ORLANDO, Fla. — Tuesday marks International Women’s day.
Channel 9 caught up with Lt. Jackie Pollock with the Orlando Fire Department. The veteran firefighter said she lets her actions speak where her stature falls short within a department focused on diversity.
It’s not even a role Pollock says she saw herself in.
“I ran in a crowd that they were police officers. They were firefighters. It never dawned on me that hey, maybe I would want to look into that,” she said.
But it has been a challenge for the Orlando Fire Department after former Chief Rod Williams resigned in 2019.
A federal investigator determined Williams sexually harassed, discriminated against and retaliated against the sole female assistant fire chief on his staff. The scandal birthed the department’s diversity program, which focuses partly on female recruitment.
Pollock said the scandal created a bond between the department’s now 27 female firefighters and highlights how important visibility is.
“Seeing people that look like them — that’s what I think has really contributed to more females getting into the fire service,” she said.

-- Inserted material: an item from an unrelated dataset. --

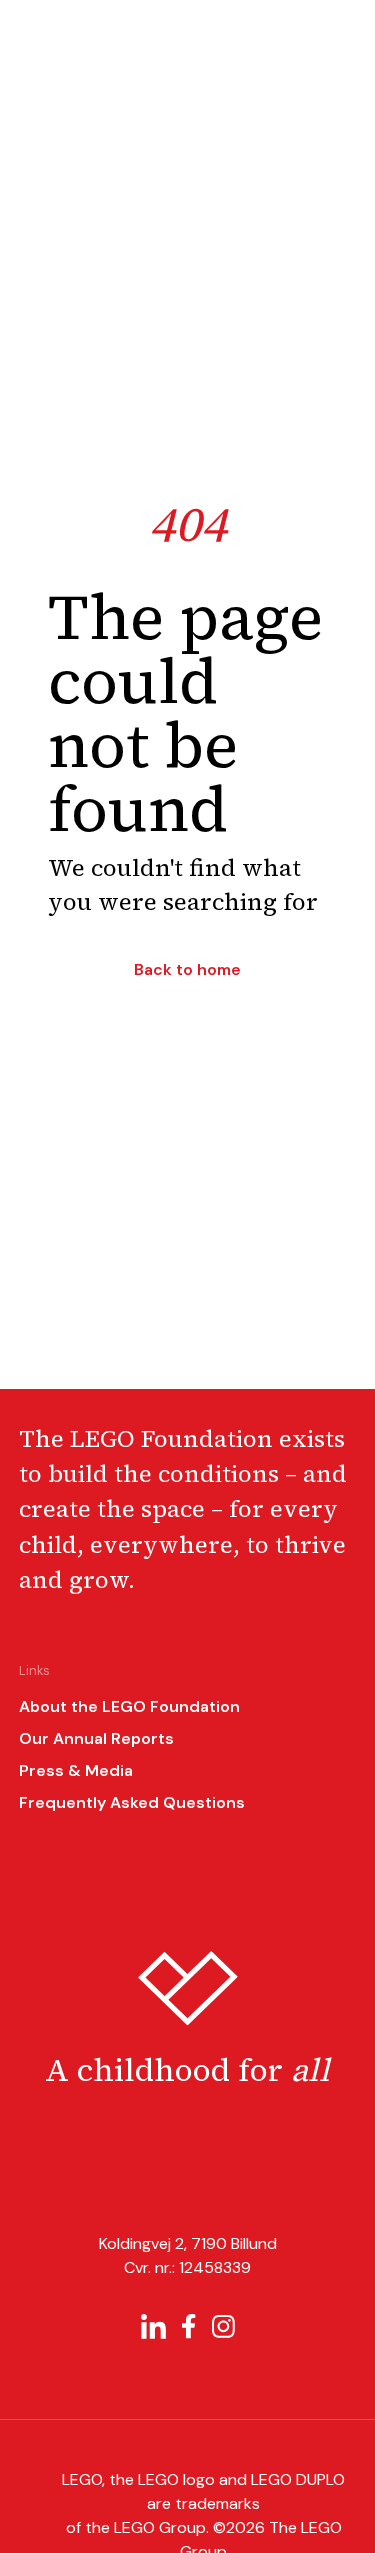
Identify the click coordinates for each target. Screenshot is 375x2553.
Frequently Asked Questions (132, 1802)
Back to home (187, 970)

She emphasizes to potential female recruits that it isn’t just brawn that gets the job done.
“If I need somebody to squeeze into a mangled car and assess a patient or go hold someone’s hand or talk to them. I’ve got someone who can do that,” she said.
Instead of fighting misconceptions, Pollock said she just rises to the occasion.
“I take it as a challenge and then I embrace it,” she said.
Since the implementation of the department’s diversity plan, an average of 16% of new hire classes have been women.
For perspective, the national average is 4%.
The department also has 13 female civilian paramedics. Five were hired since 2020.